## Provided records

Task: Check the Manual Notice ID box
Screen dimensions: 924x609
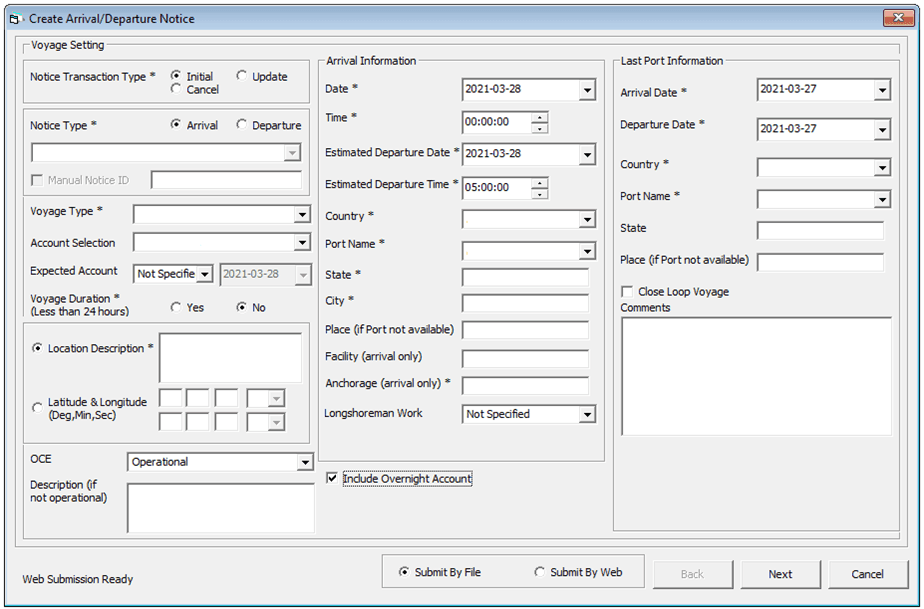Action: [x=37, y=180]
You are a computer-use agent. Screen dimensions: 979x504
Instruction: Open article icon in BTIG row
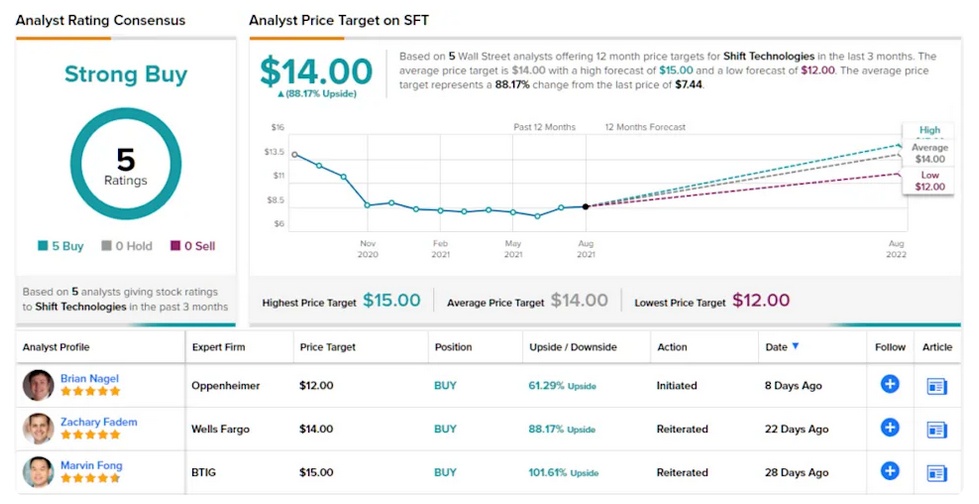(937, 472)
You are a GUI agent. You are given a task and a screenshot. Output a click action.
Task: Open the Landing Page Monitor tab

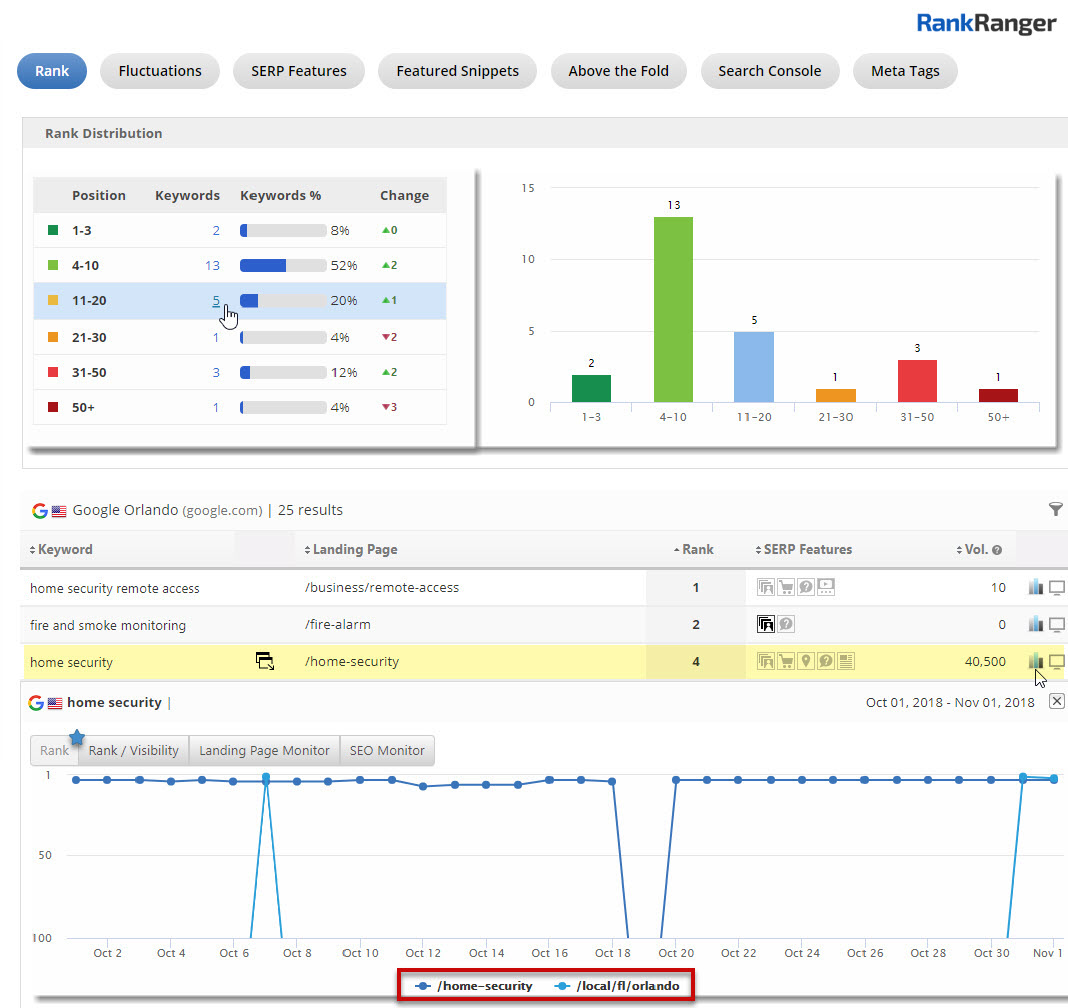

## About this task
The required answer is each line of the data in which the word "agent" appears.

## Answer for the task
You are a computer-use agent. Screen dimensions: 979x504
You are a GUI agent. You are given a task and a screenshot. Output a click action.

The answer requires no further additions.